In the early stages of the assistantship, I carried out off the record interviews with officials that participated in the implementation of Plan Colombia in Medellín. The purpose of this was to gauge whether it would be feasible to carry out primary research on this topic. Ultimately, we decided to shift to a literature-based project instead, as most of the interviewees did not want to go on the record due to the sensitive nature of the information provided and the potential repercussions they could face. Thus, after that point, I shifted my approach towards a literature review on agency and state-building in the context of Plan Colombia.

Through this process, I was able to create a literary roadmap for the article. First, I provided a lineage of Colombian drug policy and key actors from 1948 until 2000. Then, I divided the literature on agency in Plan Colombia into three sections: proponents of Colombian passiveness, proponents of mutual negotiation and proponents of full Colombian agency.

I found the discourse of Colombian passiveness to feature heavily in studies of US Foreign Policy Analysis, Human Rights and Security Studies.
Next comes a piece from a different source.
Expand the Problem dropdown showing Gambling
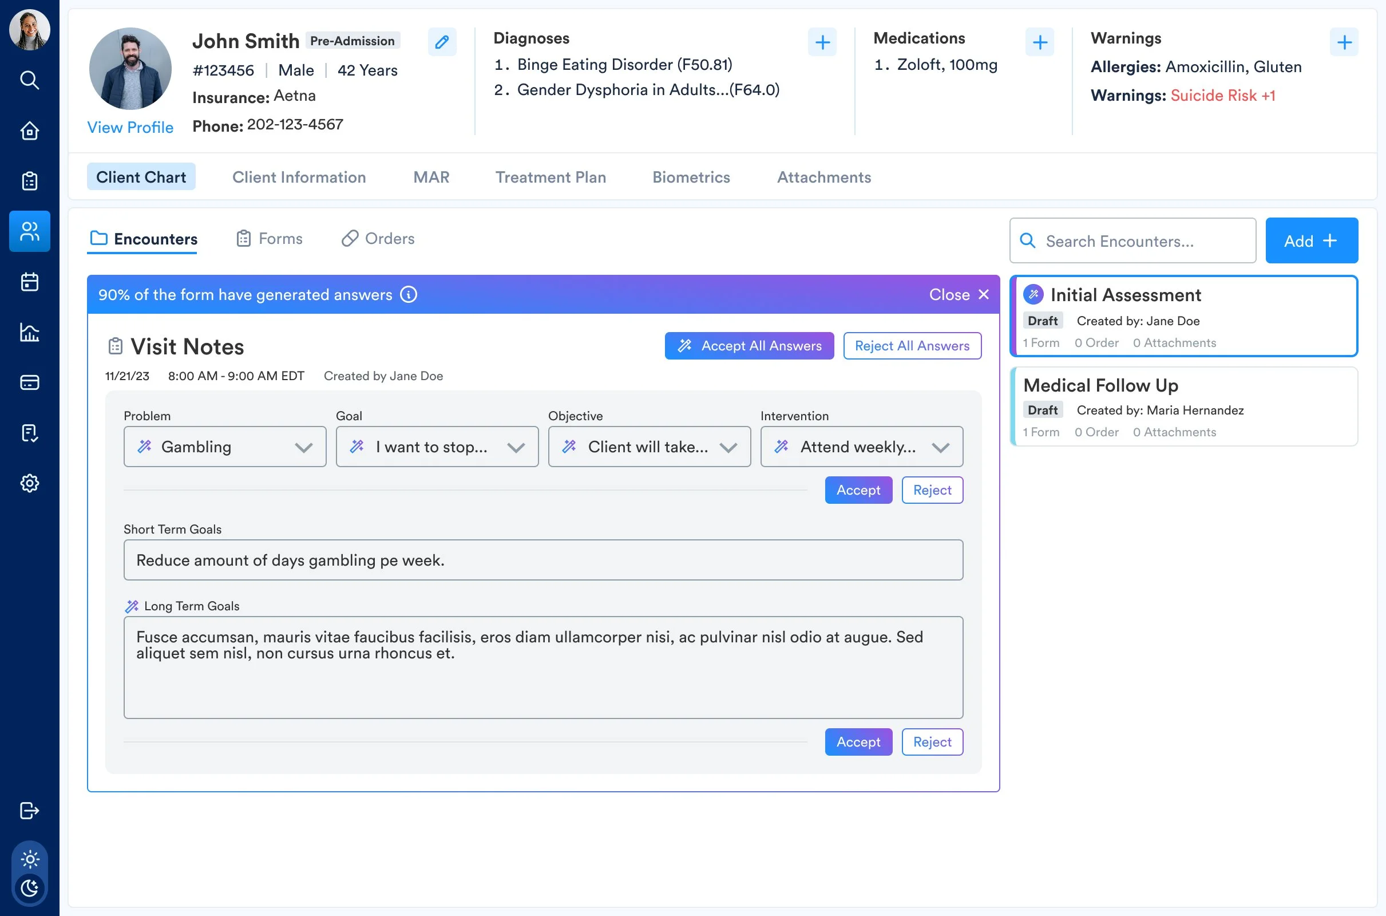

In contrast, arguments for agency were most common amongst Colombian academics writing about state-building. According to this literature, the Colombian government, through "Janus-facedness", actively determined the type and timing of aid received to strategically advance its own agenda. In a time of an economic and sovereignty crisis, the Colombian government had to displace its goals onto an international structure so as to prevent imminent state failure.

Results and some Conclusions

By adopting a state-building lens, we were able to confirm our hypothesis of Colombian agency in drug policy. Rather than reinforcing a conventional view on American dominance, my research revealed the complex and multi-levelled nature of Colombian agency in Plan Colombia, featuring strategic decisions for state rebuilding purposes. These findings prompted us into the second part of our project: an analysis of a potential pattern of Colombian displacement of drug policy onto the international arena, specifically in the context of UNGASS in 2016. Dr Collins and I are hoping to turn this research into an article that contributes to the literature on state-building and policy displacement in the context of international drug policy.

I am immensely grateful to the US centre for supporting this experience – as a Social Policy and Politics student, I was able to expand my academic scope and do research relating to concepts in international relations and foreign policy. Additionally, it was very meaningful to get the chance to carry out research about my own country, which I have not been able to do throughout my studies at LSE. This research assistantship has been extremely enriching and working with Dr Collins, an expert in his field, has been an invaluable opportunity.

Please note that this report gives the views and findings of the Undergraduate Research Assistant, and may not necessarily reflect those of their faculty supervisor, the US Centre or the London School of Economics.